Неожиданные и малопонятные переходы власти от генсека к генсеку создавали тревожное настроение. «Перемен» ждали многие, ждал и я. В моей жизни было не так много людей, с которыми я считался, которые на меня повлияли. К сожалению, это были не родители. В отрочестве – Печковская, в студенчестве – Сарабьянов, в жизни семейной – тесть Константин Иосифович Кашуро, занимавший крайне ответственные посты и перед войной и после, человек, благодаря которому укреплялась мощь страны, консультант Мао Цзэдуна по строительству ракетодромов, удивительно умный и доброжелательный, моя теща, его жена Вера Ивановна, урожденная Манчинская-Павловская, – стали для меня более близкими, чем родители, к которым я испытывал отчуждение.
Владимир Николаевич Немухин и Николай Никанорович Разумович встретились мне, когда я уже был взрослым. С Володей мы познакомились во второй половине шестидесятых – семидесятых, хотя он был старше ровно на двадцать лет. Один из самых известных «нонконформистов», не получивший кроме «кружкового» художественного образования – занимался с 1943 года в студии ВЦСПС до 1946 года вместе с Вейсбергом, студию закрыли «за формализм», пытался поступить в Строгановку по совету П. Кузнецова – «а тут и ждановщина», говорил Володя; далее занятия у Петра Соколова, ученика Машкова и Малевича. Так что самородок, удивительно пытливый, с годами только набиравший мастерство и мудрость. Он покровительствовал самым отчаянным бузотерам среди художников, опекал Зверева, Плавинского, Шпиндлера, Рухина, помогал им, более молодым, с терпением наставника. Мы дружили почти полстолетия, вплоть до его кончины. Кто-то знал его дольше, кто-то ближе, но вряд ли он делился своими мыслями с другими больше, чем со мной.

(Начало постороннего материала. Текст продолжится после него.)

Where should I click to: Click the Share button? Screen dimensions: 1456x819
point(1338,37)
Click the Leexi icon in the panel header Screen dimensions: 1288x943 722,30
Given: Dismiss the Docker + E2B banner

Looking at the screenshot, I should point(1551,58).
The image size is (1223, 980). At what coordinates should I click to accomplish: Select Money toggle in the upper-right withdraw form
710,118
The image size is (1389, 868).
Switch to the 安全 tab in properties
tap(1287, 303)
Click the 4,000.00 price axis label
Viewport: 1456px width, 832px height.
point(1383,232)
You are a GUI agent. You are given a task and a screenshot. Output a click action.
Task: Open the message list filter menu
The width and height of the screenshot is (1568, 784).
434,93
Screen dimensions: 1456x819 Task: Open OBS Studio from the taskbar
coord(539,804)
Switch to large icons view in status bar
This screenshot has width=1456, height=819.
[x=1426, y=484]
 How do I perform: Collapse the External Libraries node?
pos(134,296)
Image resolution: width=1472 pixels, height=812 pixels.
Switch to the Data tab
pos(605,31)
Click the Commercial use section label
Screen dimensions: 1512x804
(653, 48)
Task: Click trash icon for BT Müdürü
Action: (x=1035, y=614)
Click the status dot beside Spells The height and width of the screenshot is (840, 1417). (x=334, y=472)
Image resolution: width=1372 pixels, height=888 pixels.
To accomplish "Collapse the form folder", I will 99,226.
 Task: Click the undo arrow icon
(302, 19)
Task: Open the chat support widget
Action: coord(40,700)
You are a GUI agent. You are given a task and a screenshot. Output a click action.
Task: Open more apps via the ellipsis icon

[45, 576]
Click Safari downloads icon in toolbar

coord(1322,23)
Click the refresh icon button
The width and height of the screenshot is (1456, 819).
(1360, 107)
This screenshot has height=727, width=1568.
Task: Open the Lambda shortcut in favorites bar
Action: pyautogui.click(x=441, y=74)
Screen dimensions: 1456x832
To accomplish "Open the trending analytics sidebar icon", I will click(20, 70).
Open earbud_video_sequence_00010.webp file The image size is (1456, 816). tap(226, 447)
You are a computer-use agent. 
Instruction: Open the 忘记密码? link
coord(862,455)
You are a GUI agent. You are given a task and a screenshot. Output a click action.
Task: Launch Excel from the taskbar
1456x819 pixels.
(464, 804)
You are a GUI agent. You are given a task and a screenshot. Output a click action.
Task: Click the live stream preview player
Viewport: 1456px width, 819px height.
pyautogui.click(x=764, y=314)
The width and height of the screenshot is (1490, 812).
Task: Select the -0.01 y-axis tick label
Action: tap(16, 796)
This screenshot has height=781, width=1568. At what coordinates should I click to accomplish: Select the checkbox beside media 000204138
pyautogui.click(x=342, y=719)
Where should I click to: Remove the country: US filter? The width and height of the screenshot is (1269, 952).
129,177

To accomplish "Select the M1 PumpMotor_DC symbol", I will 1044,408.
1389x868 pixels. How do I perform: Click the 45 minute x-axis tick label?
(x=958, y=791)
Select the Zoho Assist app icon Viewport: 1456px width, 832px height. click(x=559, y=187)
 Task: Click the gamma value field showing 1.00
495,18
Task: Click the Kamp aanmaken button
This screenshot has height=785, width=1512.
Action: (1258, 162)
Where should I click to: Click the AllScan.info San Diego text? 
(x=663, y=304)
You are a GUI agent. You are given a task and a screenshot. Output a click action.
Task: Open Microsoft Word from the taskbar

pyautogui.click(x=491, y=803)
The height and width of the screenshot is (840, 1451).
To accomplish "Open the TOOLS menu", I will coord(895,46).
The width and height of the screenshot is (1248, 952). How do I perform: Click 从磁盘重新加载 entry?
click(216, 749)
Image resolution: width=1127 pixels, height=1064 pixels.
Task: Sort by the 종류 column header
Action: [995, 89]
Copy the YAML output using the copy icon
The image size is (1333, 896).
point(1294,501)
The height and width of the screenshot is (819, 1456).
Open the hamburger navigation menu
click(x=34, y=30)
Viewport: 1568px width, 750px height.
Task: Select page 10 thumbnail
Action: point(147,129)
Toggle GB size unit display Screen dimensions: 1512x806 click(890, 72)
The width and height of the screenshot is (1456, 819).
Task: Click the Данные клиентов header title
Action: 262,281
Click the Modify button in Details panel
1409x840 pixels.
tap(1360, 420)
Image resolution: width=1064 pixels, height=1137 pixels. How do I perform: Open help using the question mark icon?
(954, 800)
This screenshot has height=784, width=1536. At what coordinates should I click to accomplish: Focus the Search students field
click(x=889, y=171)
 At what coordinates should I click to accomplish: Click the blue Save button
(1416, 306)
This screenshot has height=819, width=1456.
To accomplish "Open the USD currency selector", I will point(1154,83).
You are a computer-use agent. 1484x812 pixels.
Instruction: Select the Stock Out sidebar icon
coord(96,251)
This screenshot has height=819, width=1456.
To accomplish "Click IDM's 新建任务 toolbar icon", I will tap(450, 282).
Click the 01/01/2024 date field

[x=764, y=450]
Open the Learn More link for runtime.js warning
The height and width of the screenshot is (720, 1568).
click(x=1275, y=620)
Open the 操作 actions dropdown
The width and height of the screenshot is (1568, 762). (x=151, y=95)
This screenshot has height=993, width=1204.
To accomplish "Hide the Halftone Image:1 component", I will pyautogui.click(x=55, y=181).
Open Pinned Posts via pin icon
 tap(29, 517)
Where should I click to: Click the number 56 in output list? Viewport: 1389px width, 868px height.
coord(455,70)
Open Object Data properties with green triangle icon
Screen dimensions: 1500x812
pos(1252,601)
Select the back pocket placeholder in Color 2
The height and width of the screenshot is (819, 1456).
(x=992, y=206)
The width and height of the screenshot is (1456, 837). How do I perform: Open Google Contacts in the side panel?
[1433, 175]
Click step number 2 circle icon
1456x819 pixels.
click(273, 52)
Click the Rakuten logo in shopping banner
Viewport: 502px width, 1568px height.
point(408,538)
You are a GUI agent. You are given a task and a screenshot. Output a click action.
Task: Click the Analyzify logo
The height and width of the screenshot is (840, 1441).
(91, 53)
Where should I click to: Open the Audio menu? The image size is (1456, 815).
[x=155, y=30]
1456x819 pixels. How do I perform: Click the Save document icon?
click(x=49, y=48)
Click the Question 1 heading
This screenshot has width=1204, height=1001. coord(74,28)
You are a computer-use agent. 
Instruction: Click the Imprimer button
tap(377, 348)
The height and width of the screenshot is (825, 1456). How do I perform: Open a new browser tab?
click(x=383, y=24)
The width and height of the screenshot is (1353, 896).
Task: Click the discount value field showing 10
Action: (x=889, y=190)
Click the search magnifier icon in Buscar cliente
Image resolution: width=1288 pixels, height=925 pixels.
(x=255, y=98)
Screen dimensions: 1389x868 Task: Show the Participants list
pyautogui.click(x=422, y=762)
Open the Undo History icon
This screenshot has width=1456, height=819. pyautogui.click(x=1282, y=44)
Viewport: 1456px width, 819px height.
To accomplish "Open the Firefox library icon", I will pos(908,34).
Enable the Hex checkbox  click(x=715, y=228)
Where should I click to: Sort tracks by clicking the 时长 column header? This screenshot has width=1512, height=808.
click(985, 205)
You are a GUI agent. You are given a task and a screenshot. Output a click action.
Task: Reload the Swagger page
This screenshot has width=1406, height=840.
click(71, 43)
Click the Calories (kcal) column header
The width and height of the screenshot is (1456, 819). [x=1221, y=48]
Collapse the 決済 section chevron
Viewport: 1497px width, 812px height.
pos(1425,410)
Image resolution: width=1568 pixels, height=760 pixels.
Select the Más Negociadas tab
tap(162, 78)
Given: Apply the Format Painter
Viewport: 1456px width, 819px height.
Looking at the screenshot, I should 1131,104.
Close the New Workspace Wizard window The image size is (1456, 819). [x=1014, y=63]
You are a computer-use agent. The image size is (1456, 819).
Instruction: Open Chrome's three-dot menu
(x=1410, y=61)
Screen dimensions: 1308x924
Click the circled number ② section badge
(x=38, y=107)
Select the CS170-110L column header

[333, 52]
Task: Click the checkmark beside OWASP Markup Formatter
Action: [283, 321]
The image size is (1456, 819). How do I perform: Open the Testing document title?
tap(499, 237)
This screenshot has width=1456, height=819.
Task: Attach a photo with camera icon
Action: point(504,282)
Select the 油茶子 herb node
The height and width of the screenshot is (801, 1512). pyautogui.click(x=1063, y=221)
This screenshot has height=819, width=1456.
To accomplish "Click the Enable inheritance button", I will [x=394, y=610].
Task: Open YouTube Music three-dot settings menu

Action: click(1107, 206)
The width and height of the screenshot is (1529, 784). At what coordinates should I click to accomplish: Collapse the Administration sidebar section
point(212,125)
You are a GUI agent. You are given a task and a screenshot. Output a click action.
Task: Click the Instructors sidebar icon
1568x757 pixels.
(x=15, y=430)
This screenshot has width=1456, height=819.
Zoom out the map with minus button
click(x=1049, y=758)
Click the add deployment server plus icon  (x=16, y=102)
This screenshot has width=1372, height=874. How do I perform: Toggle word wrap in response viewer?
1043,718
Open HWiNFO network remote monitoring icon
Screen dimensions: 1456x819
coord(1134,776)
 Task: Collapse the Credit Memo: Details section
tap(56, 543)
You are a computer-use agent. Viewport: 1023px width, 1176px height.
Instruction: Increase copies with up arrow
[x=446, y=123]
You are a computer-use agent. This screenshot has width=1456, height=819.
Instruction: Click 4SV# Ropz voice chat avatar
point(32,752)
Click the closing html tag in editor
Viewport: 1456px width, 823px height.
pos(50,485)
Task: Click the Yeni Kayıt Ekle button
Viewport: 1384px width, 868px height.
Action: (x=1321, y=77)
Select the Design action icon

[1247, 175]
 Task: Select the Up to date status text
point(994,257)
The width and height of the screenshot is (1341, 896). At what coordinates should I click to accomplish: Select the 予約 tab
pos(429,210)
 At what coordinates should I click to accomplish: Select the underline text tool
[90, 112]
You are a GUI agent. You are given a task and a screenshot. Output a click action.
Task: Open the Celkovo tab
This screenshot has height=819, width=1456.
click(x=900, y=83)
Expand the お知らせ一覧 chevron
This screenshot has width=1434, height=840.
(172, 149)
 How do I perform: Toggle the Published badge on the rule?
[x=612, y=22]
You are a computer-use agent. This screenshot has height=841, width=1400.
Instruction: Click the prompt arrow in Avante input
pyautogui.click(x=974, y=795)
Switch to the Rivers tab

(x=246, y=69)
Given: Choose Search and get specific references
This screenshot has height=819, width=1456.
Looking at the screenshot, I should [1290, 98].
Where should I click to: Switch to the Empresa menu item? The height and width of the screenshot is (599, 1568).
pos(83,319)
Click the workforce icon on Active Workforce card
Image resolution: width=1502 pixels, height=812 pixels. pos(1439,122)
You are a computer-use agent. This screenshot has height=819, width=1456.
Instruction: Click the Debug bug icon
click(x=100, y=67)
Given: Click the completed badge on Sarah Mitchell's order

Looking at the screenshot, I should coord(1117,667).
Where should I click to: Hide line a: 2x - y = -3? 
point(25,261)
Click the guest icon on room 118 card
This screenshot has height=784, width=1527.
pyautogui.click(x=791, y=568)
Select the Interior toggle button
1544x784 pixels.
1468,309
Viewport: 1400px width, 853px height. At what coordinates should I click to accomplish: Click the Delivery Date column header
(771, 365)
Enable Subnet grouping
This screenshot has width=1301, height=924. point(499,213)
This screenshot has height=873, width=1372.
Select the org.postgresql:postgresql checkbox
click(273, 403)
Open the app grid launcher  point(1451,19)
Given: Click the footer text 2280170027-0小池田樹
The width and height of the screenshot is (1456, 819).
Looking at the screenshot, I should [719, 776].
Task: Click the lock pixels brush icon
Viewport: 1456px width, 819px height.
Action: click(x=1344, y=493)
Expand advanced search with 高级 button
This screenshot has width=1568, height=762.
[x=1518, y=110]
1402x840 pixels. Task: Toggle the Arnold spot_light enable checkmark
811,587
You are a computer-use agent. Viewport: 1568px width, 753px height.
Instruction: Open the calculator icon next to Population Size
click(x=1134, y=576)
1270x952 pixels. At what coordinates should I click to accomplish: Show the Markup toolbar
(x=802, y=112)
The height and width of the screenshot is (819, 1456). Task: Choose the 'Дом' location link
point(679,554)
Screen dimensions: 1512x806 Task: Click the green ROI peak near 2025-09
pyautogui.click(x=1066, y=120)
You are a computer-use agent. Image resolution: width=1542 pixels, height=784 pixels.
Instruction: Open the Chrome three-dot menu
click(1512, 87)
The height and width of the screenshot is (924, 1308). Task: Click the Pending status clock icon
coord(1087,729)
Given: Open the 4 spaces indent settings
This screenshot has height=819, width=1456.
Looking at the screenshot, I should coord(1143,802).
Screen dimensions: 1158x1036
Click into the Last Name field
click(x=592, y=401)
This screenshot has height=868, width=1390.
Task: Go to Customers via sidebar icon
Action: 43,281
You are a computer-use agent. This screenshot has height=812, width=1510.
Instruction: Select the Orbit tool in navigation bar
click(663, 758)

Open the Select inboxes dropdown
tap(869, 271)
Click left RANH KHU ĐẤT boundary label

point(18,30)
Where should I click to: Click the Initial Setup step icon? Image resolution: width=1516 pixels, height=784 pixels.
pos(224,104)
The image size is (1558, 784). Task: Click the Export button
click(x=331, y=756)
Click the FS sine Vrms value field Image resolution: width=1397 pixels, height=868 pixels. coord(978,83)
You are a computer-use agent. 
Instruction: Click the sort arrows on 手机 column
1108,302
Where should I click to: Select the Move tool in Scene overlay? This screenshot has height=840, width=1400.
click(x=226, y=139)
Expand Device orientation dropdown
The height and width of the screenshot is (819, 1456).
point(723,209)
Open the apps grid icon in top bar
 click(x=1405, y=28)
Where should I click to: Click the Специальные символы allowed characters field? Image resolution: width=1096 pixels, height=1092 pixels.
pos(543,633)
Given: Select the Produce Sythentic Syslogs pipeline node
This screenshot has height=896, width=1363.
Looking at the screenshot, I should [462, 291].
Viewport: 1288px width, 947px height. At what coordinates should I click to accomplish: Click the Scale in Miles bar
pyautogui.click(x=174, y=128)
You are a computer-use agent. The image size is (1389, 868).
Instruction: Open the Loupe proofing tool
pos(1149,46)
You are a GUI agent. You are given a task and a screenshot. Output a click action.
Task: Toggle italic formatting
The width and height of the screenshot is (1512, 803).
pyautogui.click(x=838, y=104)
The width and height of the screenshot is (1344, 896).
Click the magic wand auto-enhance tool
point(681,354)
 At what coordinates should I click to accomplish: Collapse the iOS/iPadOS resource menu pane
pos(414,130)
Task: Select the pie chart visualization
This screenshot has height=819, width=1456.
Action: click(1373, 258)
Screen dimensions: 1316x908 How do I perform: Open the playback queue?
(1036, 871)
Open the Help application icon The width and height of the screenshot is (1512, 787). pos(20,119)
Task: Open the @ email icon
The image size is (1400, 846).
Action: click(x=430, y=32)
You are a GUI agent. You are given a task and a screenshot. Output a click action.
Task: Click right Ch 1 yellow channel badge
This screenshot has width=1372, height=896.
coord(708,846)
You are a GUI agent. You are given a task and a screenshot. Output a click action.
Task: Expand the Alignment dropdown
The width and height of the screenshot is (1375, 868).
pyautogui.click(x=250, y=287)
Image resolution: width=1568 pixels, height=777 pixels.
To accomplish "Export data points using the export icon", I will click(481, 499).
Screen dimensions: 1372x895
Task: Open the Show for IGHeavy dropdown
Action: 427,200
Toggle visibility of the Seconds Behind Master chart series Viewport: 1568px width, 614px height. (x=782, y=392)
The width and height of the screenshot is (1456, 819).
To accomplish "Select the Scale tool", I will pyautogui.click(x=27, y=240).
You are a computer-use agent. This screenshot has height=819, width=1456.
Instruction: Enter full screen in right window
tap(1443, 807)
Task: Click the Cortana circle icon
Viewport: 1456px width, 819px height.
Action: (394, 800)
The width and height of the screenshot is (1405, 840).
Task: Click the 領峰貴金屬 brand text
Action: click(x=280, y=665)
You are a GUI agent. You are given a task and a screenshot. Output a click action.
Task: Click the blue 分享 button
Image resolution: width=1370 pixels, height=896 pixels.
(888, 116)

Николай Никанорович был еще старше Володи, прошел войну разведчиком, командиром, был крупным юристом и преподавал в высших учебных заведениях «силовых структур». Когда налоговые ведомства и МВД затеяли «дело коллекционеров» в 1984 году, он отстоял мою невиновность, убедил в неучастии в торговых комиссионных аферах.
Как-то в мастерской Немухина на Тверской-Ямской, которую он разделял с Колей Вечтомовым, и Володя, и Разумович, услышав мой невеселый рассказ о «сборищах» по поводу Музея современного искусства, в один голос заявили: «Брось эту чушь. Есть новая организация – Фонд культуры, там твой знакомый Савелий Ямщиков, иди туда».
Дело было уже в 1986 году, на втором году перестройки, я еще дорабатывал в «Мелодии». До того был приостановлен процесс над сотрудниками антикварного магазина на улице Димитрова (Якиманке), привлекли не только продавцов, но хотели и около сорока коллекционеров, кое у кого конфисковали коллекции. Закончилось это ничем, хотя двое погибли во время следствия.
В декабре 1986 года мы хоронили Анатолия Зверева. В ночь его смерти со стены квартиры на Кутузовском упала его композиция, стекло вдребезги. Отпевали его в Обыденской церкви, толпа пошла на кладбище несметная, было морозно и снежно. Его посмертная слава вряд ли бы понравилась усопшему. Возникшие на волне спекуляции его именем галерея Зверева, Фонд Зверева и Музей Зверева «А. З.» удивили бы его, склонного к ерничеству, иронии и парадоксам, босяка и «перекати-поле». Ценя его талант, редкий, искрометный, я не переношу кликушества на нем наживающихся.
Сколько нелепостей, сколько есть и было тогда сумасбродства, лжи в это подлое время, породившее миф о «святых девяностых». Да отсохнет язык у этих «славильщиков». Были и чудеса в мою сторону, когда одна из «толковальщиц» собирательства Щукина и Морозова затеяла в бывшем «Советском художнике» печатать «труд» под рабочим названием «От Екатерины Второй до Дудакова Валерия» (теперь уже не спросишь с зав. редакцией Овсянникова). Эта ахинея могла превратить в посмешище и меня и мой опыт коллекционера. Пронесло.
Настоящие друзья лучше меня понимали, что я должен сделать по своим «способностям». И Немухин, и Разумович произнесли фразу, которую я долго потом вспоминал: участвовать в перестройке глупо, не участвовать преступно. Накануне 1986 года было создано Общество друзей Третьяковской галереи. Тогда я говорил Королеву о нежизнеспособности идеи. Год прошел в обсуждении Музея современного искусства, и все пустопорожне. Итоги своего участия я подвел 17 января 1987 года, когда у меня на Кутузовском собралась немалая компания искусствоведов – от Давыдовой и Дондурея до Яблонской и Якимовича. Опять ни о чем не договорились, но в жарких спорах. Я же уже знал, что предстоит.